Energy efficiency in lighting is measured in terms of the light provided and the energy it consumes. The light provided by a lamp is measured in lumens, the basic measurement unit of light. The energy it consumes is measured in watts, which includes not just the lamp wattage, but the energy consumed by any ancillary circuitry that is necessary to operate the lamp, for example a fluorescent lamp ballast. A lamp’s energy-efficiency rating, or efficacy, is described in lumens per watt. But this only describes the lamp, whereas the efficiency of a light fitting, or luminaire, is also important. This is usually defined in terms of a luminaire’s “light output ratio”(LOR). This is the proportion of the lamp’s light output that emerges from the luminaire in the directions required and is expressed as a decimal. Therefore, the efficiency rating of a luminaire is a combination of the lamp’s efficacy and the luminaire’s LOR.
Using energy-efficient lighting equipment is an obvious aim but it must be balanced by visual performance requirements. It also means only applying the lighting required for both the task and appearance, which does not mean flooding the whole areas of a hospital space with light that is unnecessary. The lighting installation needs to be designed to not only provide the lighting required, but also control it to the best effect.
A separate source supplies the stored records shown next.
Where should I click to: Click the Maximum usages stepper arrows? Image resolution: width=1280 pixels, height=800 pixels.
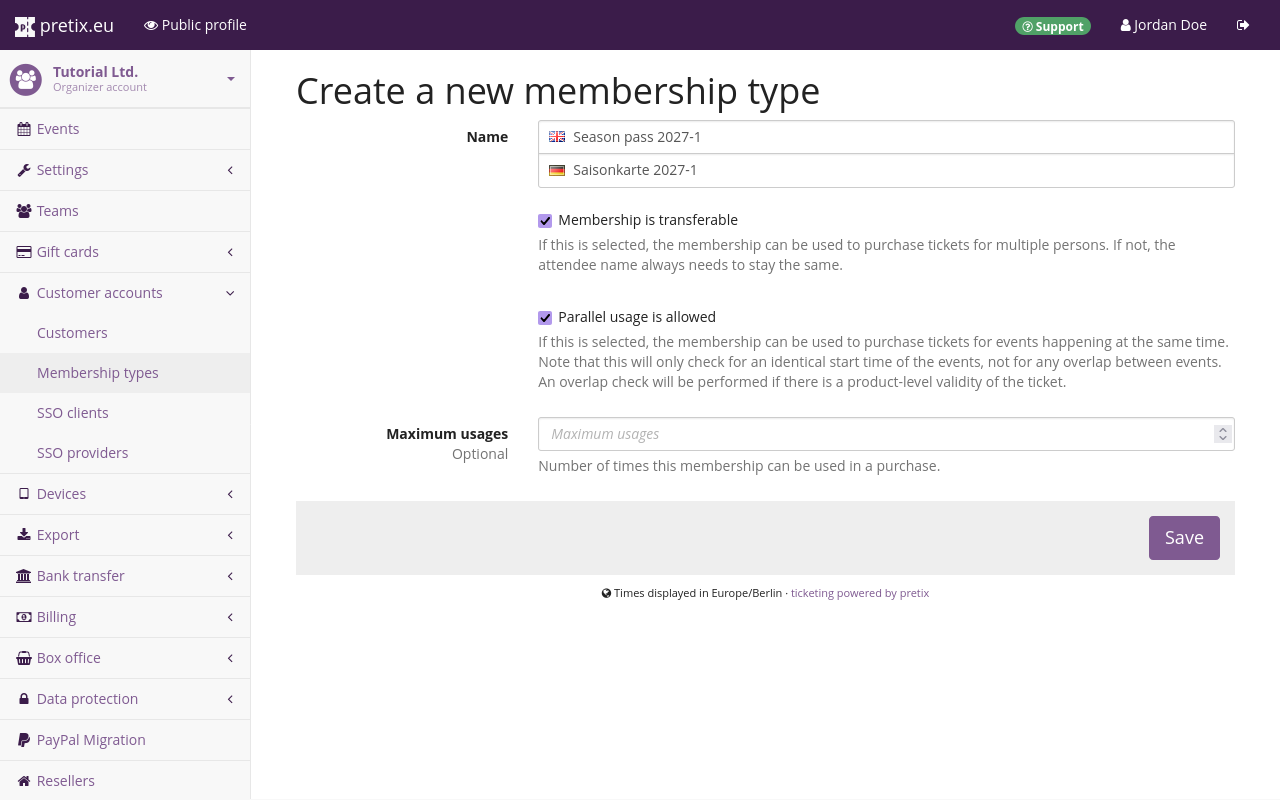1222,433
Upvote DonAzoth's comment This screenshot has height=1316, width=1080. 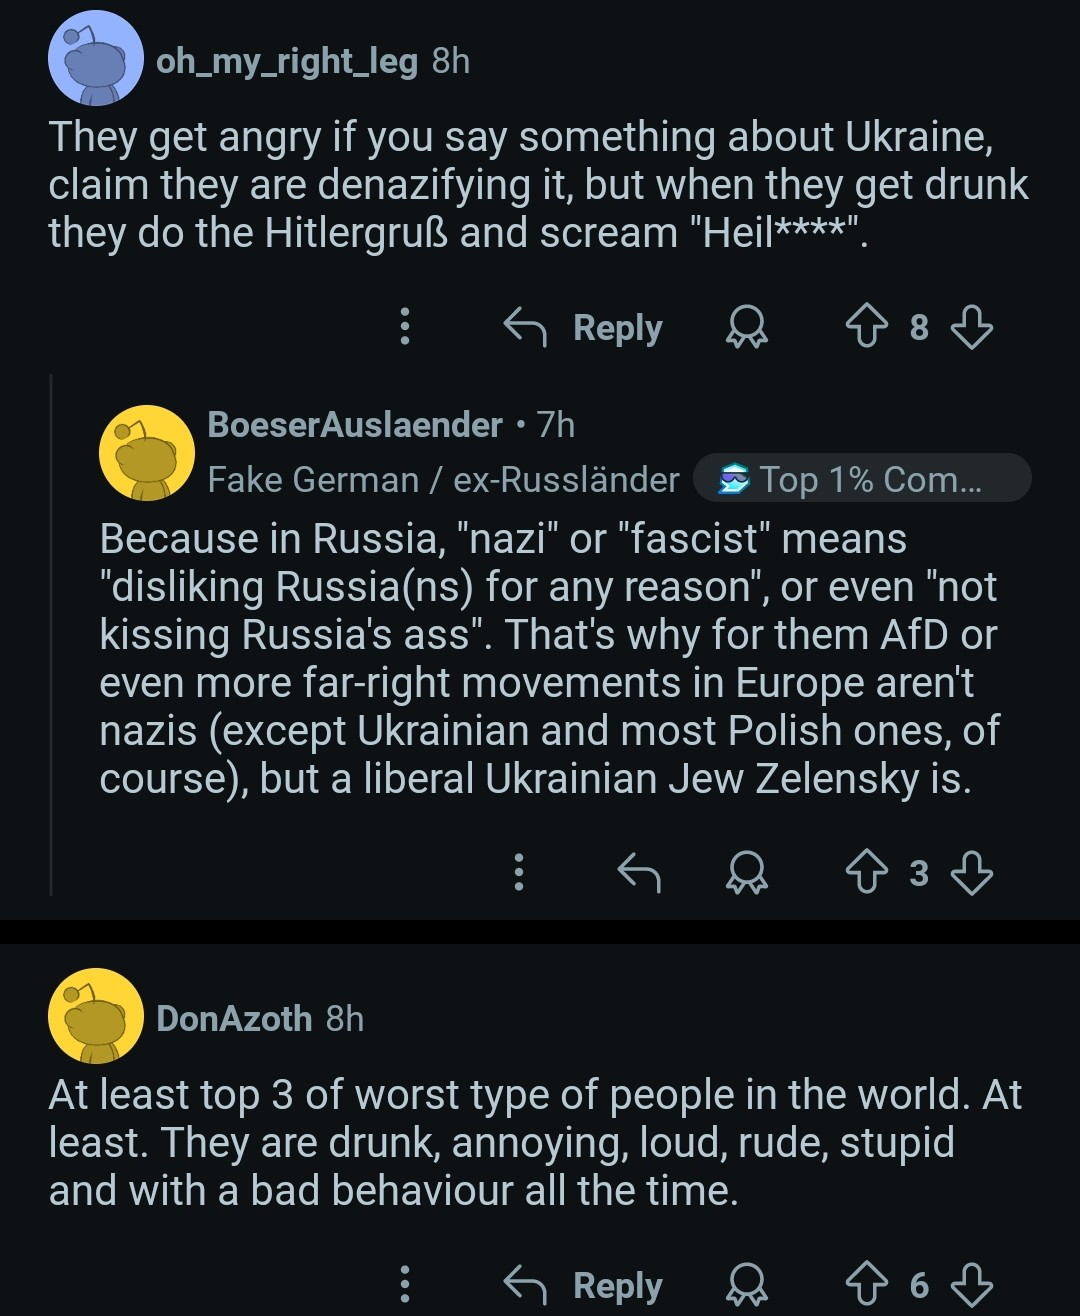tap(866, 1284)
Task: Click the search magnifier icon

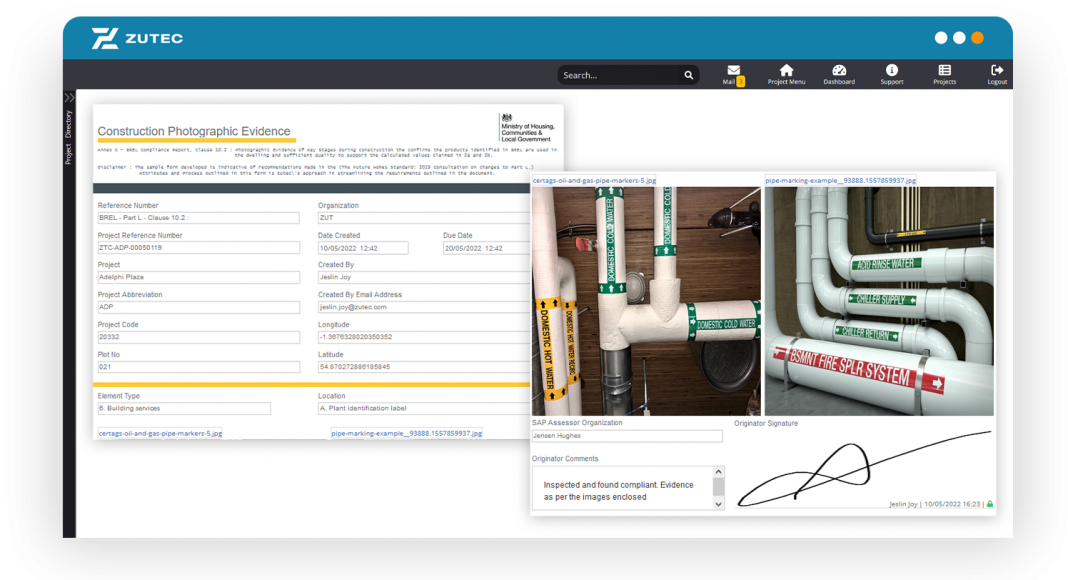Action: click(x=688, y=75)
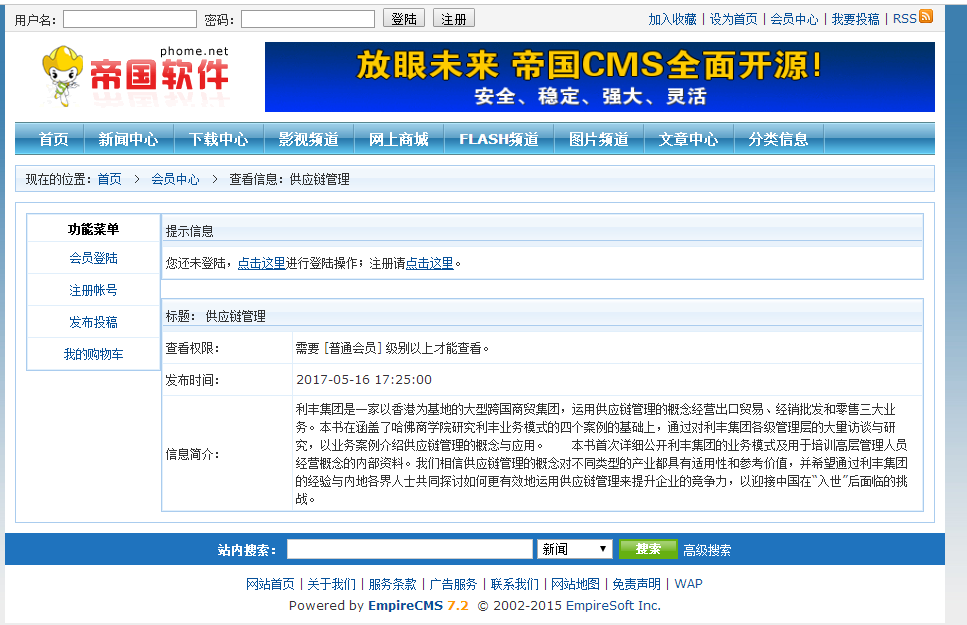This screenshot has height=625, width=967.
Task: Click the 用户名 username input field
Action: 129,17
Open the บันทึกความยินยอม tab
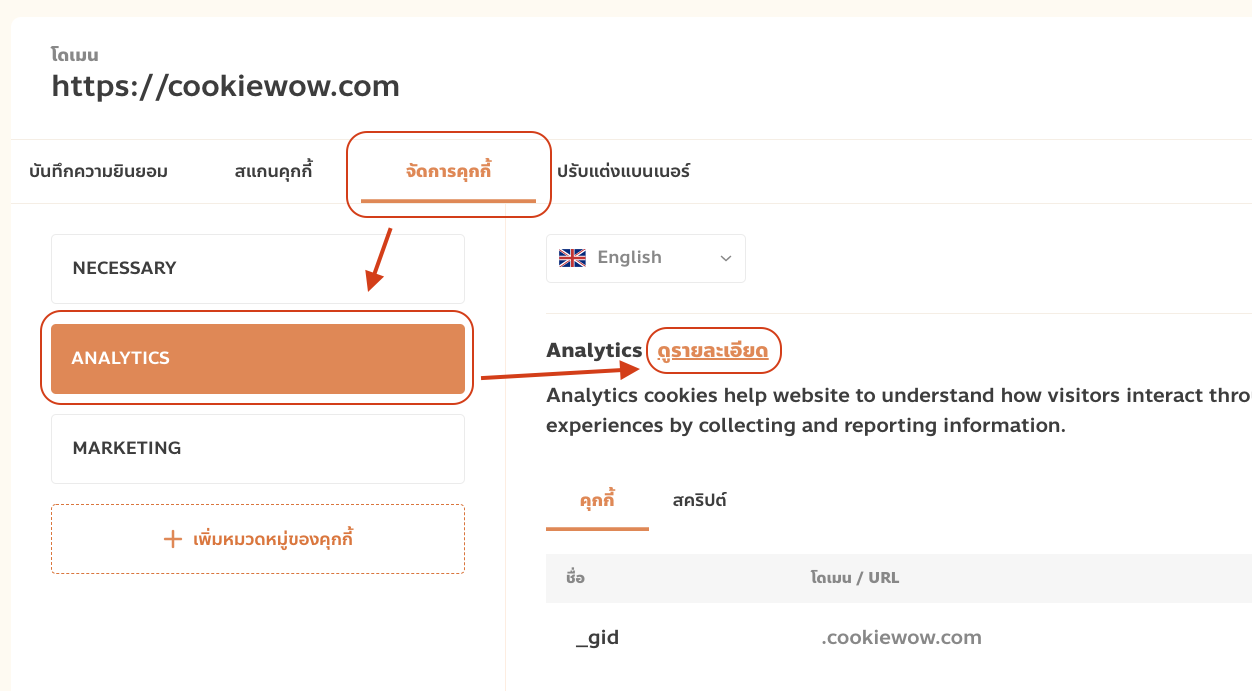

Examples of this are switching lighting off when there is sufficient daylight or when rooms, or areas, are not occupied such as toilets and bathrooms. This will require the lighting circuits to be planned with this in mind. For example, zoning lighting circuits relative to the windows so that those nearest the window can be switched off while those furthest from the windows can be left on as necessary. Positioning and labelling of switches can help with this but in some cases automatic controls might be appropriate; however, for hospitals the designer must be sure that these will not interfere with the hospital’s operation.
Lighting energy-efficiency measures are now included as part of the Building Regulations Part L and designers and users need to be aware of this and consult the relevant documents.